# Going rim-less!!!



## sarcastickitten (May 26, 2012)

Decided that because I am already taking my tank completely apart and replacing more glass than I thought I would have too, I might as well remove the rim too... I have been seeing a lot of pictures on here of beautiful rim-less tanks and.... I love it!!!! I am re 'making' an 80 gal tank and it has one center brace that is 1 cm think... Obviously I will be putting the center brace back as the tank glass is only 5mm thick...

My questions are:
1) will the one center brace be enough?
2) does the brace get glued back on the inside of the glass (where it was originally) or on top?
3) how cool would a waterfall look? 

The last question mainly because my filter output it has a high flow rate and I could probably incorporate it into some sort of waterfall..


----------



## Foxtail (Mar 14, 2012)

Sounds sweet, I don't know about that thin glass on an 80 gallon. I would probably brace the corners aswell. I have never redone a tank before so I wouldnt really know... A waterfall sounds cool, you should build a rock wall up the wall above the tank 

Sent from my SGH-T959D using Tapatalk 2


----------



## trout (Mar 21, 2012)

i gotta say, i wouldn't de rim an 80 with 5mm glass....with or with out the center brace added back in. totally not trying to be negative towards the whole idea, so take it with a grain of salt, but a tank that large (full of water) with thin glass could cause more upset than it would be worth. for reference my small 13g rimless (not DIY) is 5mm glass and it gets thicker as you step up in tank size.

however the water fall idea sounds awesome!


----------



## sarcastickitten (May 26, 2012)

well, I have finished taking the tank apart and to my dismay 2 sides have massive chips in them, so I will be bumping up the thickness of the glass... what thickness would be ideal for a rim-less 80 gal? and I will have a DIY rock structure going up the one side and part of the back for the waterfall...
the back glass is already going to be 10mm thick, so just wondering if that is a good all round thickness for an 80 gal rim-less?

thank you!


----------



## spit.fire (Jan 3, 2011)

At least 10mm
I would personally go euro brace but that's just me

Also I'd suggest using ge scs 1200 as it is fish safe and stronger than most silicones, oceanic corals in aldergrove carries it in black and clear


----------



## sarcastickitten (May 26, 2012)

Is a Euro brace hard to find? like a special order kind of thing?


----------



## gklaw (May 31, 2010)

IMHO by the time you custom cut 10mm glass with proper polished edge good enough for rim-less and spent all the time and effort and take the risk - you may consider looking for a new and used one.
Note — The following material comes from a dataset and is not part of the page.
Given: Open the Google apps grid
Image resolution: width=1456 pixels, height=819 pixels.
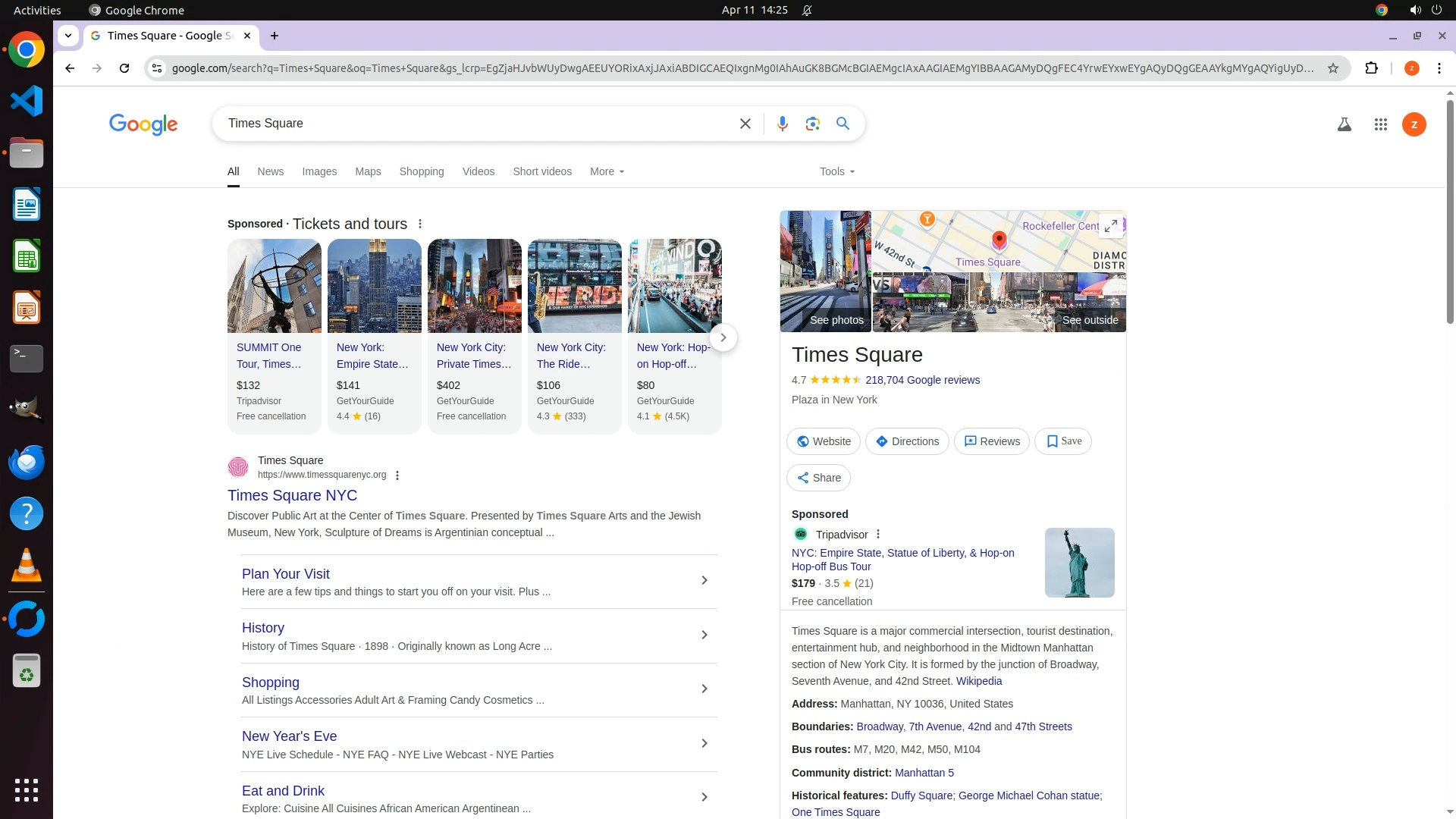Looking at the screenshot, I should point(1380,124).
A 75/80g Hagen will be good enough to remove the rim. I have done that with my 105g.

I picked up a 65g Hagen true rimless here for $100. That will replace by Hagen 75/89g that could be turned less-rim. Should be for sale may be in a month or so. It is being used for SW so does have a few minor scratch from the rocks. Let me know if you want first dib


----------



## SeaHorse_Fanatic (Apr 22, 2010)

5mm is not strong enough for rimless at 80g as others have already warned.


----------



## tony1928 (Apr 22, 2010)

From my own readings, it looks like most people build rimless tanks of this size with 3/4" glass. You could probably get away with slightly thinner but then you should be eurobracing.


----------



## The Guy (Nov 26, 2010)

5mm rimless!!! 80 gallons of water on your floor is not a pretty site, I won't do it, the tank gklaw is talking about would be a better option.


----------



## Smallermouse (Jan 28, 2012)

pictures!!!!


----------